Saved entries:
◇ ◇ ◇

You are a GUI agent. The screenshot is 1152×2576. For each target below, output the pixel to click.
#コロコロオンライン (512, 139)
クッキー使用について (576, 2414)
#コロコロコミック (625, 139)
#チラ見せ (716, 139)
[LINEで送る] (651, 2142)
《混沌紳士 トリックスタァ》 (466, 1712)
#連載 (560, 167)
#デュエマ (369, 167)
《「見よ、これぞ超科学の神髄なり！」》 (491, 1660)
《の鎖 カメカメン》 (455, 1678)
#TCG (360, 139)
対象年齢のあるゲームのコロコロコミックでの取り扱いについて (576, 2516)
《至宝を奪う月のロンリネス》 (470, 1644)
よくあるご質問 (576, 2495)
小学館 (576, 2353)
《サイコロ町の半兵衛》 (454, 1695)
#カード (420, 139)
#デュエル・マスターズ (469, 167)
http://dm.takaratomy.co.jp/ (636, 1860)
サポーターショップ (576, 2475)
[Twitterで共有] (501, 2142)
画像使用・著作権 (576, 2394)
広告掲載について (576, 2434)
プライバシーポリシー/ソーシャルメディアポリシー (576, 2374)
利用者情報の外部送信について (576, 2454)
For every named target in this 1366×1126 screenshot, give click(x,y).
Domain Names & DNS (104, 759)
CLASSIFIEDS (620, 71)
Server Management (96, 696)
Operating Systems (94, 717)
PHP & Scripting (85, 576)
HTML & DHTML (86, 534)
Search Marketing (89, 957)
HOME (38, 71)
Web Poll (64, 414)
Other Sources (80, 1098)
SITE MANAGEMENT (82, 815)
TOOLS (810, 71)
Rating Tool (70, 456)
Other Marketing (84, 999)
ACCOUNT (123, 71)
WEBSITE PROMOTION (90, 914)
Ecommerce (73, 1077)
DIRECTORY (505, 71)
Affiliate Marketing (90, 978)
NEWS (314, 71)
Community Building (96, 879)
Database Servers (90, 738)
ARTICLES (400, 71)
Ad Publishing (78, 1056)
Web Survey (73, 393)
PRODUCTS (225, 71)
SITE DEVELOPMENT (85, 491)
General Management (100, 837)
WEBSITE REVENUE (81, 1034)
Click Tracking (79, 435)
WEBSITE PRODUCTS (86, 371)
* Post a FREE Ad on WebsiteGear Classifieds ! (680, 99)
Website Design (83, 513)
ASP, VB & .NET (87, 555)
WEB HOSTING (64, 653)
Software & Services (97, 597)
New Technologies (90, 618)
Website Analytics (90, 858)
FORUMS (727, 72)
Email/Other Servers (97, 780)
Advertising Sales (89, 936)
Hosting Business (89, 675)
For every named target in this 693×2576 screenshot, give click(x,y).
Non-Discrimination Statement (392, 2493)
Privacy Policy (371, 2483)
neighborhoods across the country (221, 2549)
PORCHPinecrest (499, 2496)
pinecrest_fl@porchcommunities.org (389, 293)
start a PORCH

◇ ◇ ◇

Copy out the data shown above in full. Match it exactly.

You are a GUI agent. The screenshot is 1152×2576. For each target below, output the pixel to click.
#コロコロオンライン (512, 139)
クッキー使用について (576, 2414)
#コロコロコミック (625, 139)
#チラ見せ (716, 139)
[LINEで送る] (651, 2142)
《混沌紳士 トリックスタァ》 (466, 1712)
#連載 (560, 167)
#デュエマ (369, 167)
《「見よ、これぞ超科学の神髄なり！」》 (491, 1660)
《の鎖 カメカメン》 (455, 1678)
#TCG (360, 139)
対象年齢のあるゲームのコロコロコミックでの取り扱いについて (576, 2516)
《至宝を奪う月のロンリネス》 (470, 1644)
よくあるご質問 (576, 2495)
小学館 (576, 2353)
《サイコロ町の半兵衛》 (454, 1695)
#カード (420, 139)
#デュエル・マスターズ (469, 167)
http://dm.takaratomy.co.jp/ (636, 1860)
サポーターショップ (576, 2475)
[Twitterで共有] (501, 2142)
画像使用・著作権 (576, 2394)
広告掲載について (576, 2434)
プライバシーポリシー/ソーシャルメディアポリシー (576, 2374)
利用者情報の外部送信について (576, 2454)
For every named target in this 1366×1126 screenshot, give click(x,y).
Domain Names & DNS (104, 759)
CLASSIFIEDS (620, 71)
Server Management (96, 696)
Operating Systems (94, 717)
PHP & Scripting (85, 576)
HTML & DHTML (86, 534)
Search Marketing (89, 957)
HOME (38, 71)
Web Poll (64, 414)
Other Sources (80, 1098)
SITE MANAGEMENT (82, 815)
TOOLS (810, 71)
Rating Tool (70, 456)
Other Marketing (84, 999)
ACCOUNT (123, 71)
WEBSITE PROMOTION (90, 914)
Ecommerce (73, 1077)
DIRECTORY (505, 71)
Affiliate Marketing (90, 978)
NEWS (314, 71)
Community Building (96, 879)
Database Servers (90, 738)
ARTICLES (400, 71)
Ad Publishing (78, 1056)
Web Survey (73, 393)
PRODUCTS (225, 71)
SITE DEVELOPMENT (85, 491)
General Management (100, 837)
WEBSITE REVENUE (81, 1034)
Click Tracking (79, 435)
WEBSITE PRODUCTS (86, 371)
* Post a FREE Ad on WebsiteGear Classifieds ! (680, 99)
Website Design (83, 513)
ASP, VB & .NET (87, 555)
WEB HOSTING (64, 653)
Software & Services (97, 597)
New Technologies (90, 618)
Website Analytics (90, 858)
FORUMS (727, 72)
Email/Other Servers (97, 780)
Advertising Sales (89, 936)
Hosting Business (89, 675)
For every named target in this 693×2576 screenshot, give click(x,y).
Non-Discrimination Statement (392, 2493)
Privacy Policy (371, 2483)
neighborhoods across the country (221, 2549)
PORCHPinecrest (499, 2496)
pinecrest_fl@porchcommunities.org (389, 293)
start a PORCH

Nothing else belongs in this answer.